SUPPLIED DATA Block Start
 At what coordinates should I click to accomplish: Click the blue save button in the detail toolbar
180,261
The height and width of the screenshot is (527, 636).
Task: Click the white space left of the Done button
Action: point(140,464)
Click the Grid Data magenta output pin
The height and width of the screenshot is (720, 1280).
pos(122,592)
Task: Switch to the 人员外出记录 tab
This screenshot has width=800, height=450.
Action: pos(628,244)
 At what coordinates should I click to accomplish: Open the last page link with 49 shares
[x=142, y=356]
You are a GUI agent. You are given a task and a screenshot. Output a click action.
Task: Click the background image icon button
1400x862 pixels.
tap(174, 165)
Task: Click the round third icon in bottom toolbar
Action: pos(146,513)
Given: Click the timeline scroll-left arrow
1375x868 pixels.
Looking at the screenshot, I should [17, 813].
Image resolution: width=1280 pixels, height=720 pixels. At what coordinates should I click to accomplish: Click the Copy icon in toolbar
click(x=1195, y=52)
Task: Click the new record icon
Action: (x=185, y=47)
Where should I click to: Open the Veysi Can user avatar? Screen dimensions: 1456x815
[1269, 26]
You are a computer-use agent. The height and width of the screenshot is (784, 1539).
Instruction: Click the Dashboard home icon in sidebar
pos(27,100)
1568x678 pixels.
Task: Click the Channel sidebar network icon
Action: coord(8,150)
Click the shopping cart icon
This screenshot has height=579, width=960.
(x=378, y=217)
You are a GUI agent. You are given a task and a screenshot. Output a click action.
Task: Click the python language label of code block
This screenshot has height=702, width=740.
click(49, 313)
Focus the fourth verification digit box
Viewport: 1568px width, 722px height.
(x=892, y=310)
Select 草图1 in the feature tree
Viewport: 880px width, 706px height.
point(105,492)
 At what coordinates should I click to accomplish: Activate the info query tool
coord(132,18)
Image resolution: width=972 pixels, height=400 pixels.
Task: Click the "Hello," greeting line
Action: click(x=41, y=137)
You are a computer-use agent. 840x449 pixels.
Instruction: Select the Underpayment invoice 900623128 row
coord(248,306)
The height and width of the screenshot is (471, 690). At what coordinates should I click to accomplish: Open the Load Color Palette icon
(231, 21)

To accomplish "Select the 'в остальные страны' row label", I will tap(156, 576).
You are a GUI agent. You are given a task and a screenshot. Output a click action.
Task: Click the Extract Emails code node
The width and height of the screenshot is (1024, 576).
SUPPLIED DATA Block End
- _AIM OF THE EXERCISE_:
Each line from the material above that mentions the word "code" needs to be copied.

- _YOUR RESPONSE_:
Task: Click the python language label of code block
Task: Click the Extract Emails code node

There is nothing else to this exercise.